En un autobús y con dos maletas me hice el traslado en
cuatro viajes. Al poco ya estaba en Princess Street, en el 30, junto al Ayuntamiento,
frente a Faulkner Street que te hace cruzar el arco del barrio chino y a diez
metros de la Art Gallery que se dejaba ver, más en invierno -por el frío- que
en verano. Sólo un esbozo de calle me separaba del Arora, un hotel frecuentado
por tripulaciones aéreas. Una docena de pubs y restaurantes, dos supermercados
y acceso a todas las líneas posibles de bus y tranvía. Y a cinco minutos a pie de
Picadilly Gardens, del Manchester Arndale y de Printwords y la catedral. Y del
Museo del Fútbol, por el que nunca sentí el más mínimo interés, pero que es un
hito y lo cito.
Para mí el hito es el puente hiperbolide que cruza
Corporation St., desde Selfridges & Co a otra de estas monumentales
tiendas. En Benidorm tengo otro hiperboloide y… ya lo he contado en varios
post. Me gusta; lo adoro.
Yo era más de coger Deansgate “punta adelante” hasta Castlefield y los docks de los viejos canales,
hoy casi un parque de agua. Tenía mis hitos por el camino: The Botanics, por
ambiente; John Rylands Library, porque me atrae esa mezcla de gótico y piedra oscura
que encierra maravillas; la parte nueva de la arquitectura de cristal y los
grandes edificios de oficinas que encierran sorpresas (como The Oast House); y
tras dejar el Instituto Cervantes a la derecha, alcanzar por Liverpool Road las
viejas huellas de la Mamucium romana de Julius Agricola y la mágica estructura
del MOSI: primero al pabellón de la aviación, para luego penetrar en las
entrañas de la Revolución Industrial, el ferrocarril, la máquina de vapor, el
primer gas y hasta en las alcantarillas. Es el mejor museo que he visto nunca. Lo
he pasado como un niño también en la Biblioteca central -el caso es que leer
inglés, leo; el problema es hablarlo- y sus exposiciones.
Y cuando iba hacia Picadilly Gardens paraba en The Portico -buena
Stout- y en The Alchemist –nivel, Maribel-, y en bus hasta Trafford, un tirón. Me
encantaba pasear por MediaCity UK Studios y una vez al Trafford Center; ¡Uf!

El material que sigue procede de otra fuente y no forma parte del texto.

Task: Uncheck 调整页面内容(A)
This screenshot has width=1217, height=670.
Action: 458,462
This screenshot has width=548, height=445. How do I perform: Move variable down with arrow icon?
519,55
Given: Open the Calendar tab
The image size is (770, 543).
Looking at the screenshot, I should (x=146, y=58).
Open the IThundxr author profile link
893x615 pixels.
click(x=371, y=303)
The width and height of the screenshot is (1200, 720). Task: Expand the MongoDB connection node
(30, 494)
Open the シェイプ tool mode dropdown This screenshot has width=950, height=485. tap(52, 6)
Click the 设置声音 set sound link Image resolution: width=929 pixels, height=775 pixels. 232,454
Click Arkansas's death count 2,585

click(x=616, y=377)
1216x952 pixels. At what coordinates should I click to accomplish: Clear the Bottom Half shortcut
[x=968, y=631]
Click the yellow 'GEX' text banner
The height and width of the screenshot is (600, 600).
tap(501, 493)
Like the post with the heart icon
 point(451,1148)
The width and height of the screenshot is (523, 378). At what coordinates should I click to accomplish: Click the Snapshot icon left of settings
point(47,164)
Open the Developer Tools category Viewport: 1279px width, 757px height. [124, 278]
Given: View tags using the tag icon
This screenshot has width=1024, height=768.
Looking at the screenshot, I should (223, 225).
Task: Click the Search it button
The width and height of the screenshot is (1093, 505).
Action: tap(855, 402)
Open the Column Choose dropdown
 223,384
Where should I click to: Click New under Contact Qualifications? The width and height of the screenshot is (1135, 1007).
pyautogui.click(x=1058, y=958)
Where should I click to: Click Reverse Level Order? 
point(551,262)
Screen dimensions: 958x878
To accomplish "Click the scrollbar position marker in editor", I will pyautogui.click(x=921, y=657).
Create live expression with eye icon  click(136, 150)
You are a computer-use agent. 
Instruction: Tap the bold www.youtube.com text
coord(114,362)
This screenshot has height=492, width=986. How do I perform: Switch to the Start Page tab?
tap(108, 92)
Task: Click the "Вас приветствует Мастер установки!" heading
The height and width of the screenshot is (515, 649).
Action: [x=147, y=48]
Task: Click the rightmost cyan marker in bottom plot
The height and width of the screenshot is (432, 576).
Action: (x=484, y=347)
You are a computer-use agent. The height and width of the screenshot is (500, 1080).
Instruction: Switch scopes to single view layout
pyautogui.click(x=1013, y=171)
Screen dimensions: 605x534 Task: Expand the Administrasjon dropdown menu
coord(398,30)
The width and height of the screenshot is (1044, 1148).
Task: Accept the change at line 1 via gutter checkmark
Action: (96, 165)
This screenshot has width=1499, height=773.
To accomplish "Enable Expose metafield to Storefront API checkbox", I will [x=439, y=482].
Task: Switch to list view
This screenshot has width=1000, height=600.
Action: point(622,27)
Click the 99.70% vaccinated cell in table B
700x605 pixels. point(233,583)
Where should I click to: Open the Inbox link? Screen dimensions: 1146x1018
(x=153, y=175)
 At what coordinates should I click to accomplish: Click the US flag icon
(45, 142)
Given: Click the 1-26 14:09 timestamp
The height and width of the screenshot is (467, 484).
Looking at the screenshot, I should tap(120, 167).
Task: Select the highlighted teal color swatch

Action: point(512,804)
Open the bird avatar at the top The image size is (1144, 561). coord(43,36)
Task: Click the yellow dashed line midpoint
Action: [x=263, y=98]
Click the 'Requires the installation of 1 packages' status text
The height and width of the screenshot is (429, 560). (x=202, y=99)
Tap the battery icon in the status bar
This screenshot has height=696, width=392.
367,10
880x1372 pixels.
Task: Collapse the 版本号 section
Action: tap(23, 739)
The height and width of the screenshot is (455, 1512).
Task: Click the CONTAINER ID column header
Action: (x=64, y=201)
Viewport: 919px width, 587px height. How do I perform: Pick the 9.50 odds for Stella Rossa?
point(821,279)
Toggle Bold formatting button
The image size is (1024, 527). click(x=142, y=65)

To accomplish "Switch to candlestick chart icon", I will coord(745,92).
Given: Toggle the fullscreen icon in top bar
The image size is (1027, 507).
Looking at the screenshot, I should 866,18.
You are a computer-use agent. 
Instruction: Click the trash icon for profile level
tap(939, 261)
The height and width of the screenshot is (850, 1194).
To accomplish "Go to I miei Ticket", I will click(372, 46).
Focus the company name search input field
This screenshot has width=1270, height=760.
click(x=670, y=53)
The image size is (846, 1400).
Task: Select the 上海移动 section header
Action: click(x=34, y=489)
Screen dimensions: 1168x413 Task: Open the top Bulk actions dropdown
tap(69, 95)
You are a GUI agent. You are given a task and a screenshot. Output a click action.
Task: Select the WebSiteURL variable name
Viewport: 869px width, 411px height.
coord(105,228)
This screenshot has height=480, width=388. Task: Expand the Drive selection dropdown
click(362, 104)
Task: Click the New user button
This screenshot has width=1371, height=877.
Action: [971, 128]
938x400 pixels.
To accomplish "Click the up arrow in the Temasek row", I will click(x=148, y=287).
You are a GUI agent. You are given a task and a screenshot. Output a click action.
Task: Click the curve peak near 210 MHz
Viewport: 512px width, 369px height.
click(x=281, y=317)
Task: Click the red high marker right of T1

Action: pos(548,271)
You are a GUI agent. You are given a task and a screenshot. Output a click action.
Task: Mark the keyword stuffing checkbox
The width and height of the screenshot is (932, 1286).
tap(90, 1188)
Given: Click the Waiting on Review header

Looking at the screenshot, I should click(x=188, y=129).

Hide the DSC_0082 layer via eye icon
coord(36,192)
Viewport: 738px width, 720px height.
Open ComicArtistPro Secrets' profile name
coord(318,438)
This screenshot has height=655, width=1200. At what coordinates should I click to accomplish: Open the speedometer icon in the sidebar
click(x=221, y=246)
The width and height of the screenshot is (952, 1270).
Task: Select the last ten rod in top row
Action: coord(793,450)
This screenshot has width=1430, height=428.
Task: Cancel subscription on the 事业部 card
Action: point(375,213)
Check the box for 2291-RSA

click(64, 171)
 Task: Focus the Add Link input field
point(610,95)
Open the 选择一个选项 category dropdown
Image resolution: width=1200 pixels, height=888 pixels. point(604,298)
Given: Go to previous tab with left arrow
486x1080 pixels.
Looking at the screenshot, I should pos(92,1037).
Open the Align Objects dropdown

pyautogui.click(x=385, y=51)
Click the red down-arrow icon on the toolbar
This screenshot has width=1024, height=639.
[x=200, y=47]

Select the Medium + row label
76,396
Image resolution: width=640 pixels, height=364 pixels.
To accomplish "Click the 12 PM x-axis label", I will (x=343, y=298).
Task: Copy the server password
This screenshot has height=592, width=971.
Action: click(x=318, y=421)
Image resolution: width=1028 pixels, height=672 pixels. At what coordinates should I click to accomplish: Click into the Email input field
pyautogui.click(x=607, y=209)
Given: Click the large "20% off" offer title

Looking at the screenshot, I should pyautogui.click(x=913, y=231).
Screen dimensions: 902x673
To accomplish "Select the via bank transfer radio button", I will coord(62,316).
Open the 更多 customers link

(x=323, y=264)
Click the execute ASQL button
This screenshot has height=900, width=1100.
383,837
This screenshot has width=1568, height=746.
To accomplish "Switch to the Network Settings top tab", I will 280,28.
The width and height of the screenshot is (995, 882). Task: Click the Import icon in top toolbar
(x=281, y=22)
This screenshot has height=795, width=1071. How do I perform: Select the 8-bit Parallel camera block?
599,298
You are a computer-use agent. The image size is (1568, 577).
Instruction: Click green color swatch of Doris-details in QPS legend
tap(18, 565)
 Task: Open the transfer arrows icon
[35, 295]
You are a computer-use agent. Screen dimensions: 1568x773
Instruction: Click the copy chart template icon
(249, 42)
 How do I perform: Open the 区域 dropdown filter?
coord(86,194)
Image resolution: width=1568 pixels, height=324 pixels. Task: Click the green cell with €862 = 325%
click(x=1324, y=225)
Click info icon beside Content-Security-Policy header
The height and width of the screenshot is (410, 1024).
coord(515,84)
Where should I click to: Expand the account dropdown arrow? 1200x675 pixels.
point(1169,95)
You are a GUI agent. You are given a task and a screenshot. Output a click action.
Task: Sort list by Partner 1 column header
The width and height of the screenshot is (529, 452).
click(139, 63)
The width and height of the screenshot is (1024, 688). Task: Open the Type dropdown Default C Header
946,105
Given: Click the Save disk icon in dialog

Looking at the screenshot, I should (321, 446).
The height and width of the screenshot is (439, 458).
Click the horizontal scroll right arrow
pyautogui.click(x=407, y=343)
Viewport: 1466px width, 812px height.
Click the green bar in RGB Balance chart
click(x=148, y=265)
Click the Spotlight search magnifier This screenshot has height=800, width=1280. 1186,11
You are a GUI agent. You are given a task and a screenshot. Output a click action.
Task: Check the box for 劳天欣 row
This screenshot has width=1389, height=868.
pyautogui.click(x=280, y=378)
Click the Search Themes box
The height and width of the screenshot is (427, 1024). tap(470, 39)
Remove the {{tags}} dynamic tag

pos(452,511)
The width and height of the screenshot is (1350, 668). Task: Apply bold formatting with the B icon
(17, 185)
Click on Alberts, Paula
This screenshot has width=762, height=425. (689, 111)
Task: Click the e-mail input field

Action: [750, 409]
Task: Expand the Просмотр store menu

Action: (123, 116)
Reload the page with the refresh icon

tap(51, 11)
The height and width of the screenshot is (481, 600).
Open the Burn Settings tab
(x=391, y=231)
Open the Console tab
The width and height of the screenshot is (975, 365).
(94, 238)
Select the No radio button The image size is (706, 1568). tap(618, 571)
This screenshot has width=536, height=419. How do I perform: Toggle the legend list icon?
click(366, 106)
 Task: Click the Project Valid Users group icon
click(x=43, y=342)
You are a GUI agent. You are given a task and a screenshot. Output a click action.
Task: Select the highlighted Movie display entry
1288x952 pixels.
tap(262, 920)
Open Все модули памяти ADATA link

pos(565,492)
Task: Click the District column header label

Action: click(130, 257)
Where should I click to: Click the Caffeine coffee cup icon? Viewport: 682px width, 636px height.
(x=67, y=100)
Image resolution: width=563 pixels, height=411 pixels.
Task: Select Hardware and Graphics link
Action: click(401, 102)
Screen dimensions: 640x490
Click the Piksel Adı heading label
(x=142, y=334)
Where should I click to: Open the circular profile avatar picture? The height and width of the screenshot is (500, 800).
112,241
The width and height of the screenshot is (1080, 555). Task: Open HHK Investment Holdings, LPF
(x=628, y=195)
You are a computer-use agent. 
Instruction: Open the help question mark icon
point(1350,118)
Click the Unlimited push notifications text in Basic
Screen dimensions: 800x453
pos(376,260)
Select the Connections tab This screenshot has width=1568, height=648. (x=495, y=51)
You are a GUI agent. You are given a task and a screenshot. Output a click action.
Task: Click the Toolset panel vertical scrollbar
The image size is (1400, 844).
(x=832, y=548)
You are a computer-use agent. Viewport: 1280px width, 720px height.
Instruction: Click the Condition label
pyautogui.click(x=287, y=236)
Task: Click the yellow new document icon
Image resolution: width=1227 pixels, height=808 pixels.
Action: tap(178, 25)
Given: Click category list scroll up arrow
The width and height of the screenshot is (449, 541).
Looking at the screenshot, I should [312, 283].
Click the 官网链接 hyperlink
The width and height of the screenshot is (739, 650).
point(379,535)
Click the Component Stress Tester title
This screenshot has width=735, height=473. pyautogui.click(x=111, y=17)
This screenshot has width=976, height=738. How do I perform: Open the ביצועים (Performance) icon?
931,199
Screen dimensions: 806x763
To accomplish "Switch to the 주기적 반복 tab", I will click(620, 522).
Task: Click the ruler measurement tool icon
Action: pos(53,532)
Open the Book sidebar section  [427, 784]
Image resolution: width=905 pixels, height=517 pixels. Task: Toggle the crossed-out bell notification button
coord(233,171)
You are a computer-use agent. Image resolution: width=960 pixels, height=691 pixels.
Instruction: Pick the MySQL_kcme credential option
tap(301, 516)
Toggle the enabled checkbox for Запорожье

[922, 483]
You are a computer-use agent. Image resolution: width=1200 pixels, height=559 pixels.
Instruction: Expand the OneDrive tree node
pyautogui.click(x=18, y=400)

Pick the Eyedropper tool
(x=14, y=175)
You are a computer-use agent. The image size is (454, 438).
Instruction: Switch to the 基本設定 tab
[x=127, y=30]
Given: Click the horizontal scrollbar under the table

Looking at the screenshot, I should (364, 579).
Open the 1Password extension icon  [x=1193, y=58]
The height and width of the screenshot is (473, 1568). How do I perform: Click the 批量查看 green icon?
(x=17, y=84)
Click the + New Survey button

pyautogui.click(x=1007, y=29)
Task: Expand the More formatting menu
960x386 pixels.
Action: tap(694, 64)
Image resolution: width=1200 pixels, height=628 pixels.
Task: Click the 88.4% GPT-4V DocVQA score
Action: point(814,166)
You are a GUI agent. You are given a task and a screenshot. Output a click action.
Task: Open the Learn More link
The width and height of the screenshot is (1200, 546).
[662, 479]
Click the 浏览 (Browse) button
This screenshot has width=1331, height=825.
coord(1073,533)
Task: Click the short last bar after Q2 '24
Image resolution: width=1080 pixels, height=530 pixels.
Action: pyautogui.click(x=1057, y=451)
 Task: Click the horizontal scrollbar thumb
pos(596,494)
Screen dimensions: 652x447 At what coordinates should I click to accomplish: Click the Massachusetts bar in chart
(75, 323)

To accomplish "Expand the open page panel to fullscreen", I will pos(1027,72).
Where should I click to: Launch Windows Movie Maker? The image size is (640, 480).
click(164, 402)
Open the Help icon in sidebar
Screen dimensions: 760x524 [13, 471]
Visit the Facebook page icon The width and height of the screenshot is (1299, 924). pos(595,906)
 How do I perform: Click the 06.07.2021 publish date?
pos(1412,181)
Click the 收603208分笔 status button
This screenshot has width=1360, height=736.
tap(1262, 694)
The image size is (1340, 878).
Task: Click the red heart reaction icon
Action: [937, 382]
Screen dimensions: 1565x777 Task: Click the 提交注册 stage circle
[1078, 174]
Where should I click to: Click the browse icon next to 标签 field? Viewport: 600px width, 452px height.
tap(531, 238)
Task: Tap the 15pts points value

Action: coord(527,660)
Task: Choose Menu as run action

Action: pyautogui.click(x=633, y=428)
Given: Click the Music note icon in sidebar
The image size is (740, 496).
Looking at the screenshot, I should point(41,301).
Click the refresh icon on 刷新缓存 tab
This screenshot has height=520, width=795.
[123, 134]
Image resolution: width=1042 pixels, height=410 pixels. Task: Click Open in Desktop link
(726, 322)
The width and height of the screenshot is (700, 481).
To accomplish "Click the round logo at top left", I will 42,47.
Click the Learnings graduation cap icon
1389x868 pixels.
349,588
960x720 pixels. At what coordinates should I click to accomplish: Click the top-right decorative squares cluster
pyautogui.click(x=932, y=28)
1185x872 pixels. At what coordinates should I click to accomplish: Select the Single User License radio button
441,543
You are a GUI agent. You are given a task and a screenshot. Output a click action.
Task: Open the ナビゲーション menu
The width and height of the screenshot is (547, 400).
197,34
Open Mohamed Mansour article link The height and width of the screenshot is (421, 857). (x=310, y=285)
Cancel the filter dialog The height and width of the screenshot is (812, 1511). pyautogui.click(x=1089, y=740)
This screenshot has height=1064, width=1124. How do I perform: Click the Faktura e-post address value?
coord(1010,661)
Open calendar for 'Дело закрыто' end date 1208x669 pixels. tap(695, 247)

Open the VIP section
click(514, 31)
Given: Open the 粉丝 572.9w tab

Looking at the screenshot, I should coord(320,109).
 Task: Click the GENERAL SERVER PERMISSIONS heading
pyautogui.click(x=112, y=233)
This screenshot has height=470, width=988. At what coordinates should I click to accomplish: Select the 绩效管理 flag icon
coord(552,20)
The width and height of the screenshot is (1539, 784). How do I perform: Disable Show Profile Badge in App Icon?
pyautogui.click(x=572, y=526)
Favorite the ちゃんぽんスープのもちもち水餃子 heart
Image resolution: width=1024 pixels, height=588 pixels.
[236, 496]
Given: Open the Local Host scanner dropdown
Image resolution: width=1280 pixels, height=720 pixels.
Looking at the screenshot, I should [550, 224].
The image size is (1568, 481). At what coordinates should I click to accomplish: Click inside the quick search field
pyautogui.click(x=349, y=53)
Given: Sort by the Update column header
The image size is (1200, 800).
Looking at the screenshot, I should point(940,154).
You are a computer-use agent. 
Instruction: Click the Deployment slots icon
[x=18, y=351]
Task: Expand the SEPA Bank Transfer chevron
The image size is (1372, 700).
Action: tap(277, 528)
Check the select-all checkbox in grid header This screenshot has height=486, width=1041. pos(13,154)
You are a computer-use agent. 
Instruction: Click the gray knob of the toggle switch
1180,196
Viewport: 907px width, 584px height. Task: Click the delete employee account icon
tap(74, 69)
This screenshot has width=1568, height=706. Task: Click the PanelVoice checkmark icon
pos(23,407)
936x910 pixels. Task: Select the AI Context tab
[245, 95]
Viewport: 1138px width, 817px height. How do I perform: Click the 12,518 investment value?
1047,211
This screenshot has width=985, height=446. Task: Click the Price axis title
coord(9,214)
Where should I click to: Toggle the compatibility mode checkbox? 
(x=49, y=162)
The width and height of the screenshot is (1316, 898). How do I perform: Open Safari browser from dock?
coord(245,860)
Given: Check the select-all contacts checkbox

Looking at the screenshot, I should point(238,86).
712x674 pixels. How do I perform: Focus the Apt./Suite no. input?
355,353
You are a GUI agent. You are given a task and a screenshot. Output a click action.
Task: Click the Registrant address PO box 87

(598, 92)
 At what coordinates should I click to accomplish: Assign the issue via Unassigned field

Tampoco soy de ir a los estadios de fútbol y allí no estaba uno para tener el
corazón partío entre reds y blues.
Más de una vez me fui hasta Sackville Gardens y el Alan
Turing Memorial después de haber contemplado aquella máquina que acabó con los
nazis. Allí, ante the bacon of hope
he contemplado la calle canal y entendido muchas cosas. Cada mañana pasaba por
el cenotafio que recuerda los caídos en la IGM; amapolas, siempre rojas amapolas
con crespón negro. Manchester recuerda.
Y yo recuerdo de Manchester que un Wetherspoon nunca falla y
que los martes son el mejor día para las 14oz
Aberdeen Angus rump steak -eso no se olvida- y que siempre hay una cerveza -o
una sidra- interesante; que los viejos pubs de Kennedy Street me parecían más
tradicionales y típicos; que Marbre Arch colmó todas mis ansias y la Feria de
la Cerveza fue inolvidable; y que no hacía falta irse tan lejos porque frente al
Ayuntamiento, en Dutton, tenían una Manchester Pale Ale muy potable; y en “la
lechuga y la oruga” (que es muy raro de decir en inglés) había clase. Que Crown
& Anchor es mejor que los que salen en los folletos y están al lado. Que me
gustaba comer en Miller & Carter; había un camarero andaluz que era la
monda (y así no había forma de aprender inglés). Y un poco más adelante, en las
galerías del Royal Exchange Teather, visitar una tienda de whiskys y cigarros fuera
de serie; de ahí me traje el último Penderyn.
Y que allí la noche era pura Panacea (Panasía, en su
hablar).
Que soy muy mancunian
y que ando dolido por una afrenta a una ciudad que si bien no impresiona, vale
mucho. Asido al báculo de la esperanza, ¡Va por ustedes mancunianos!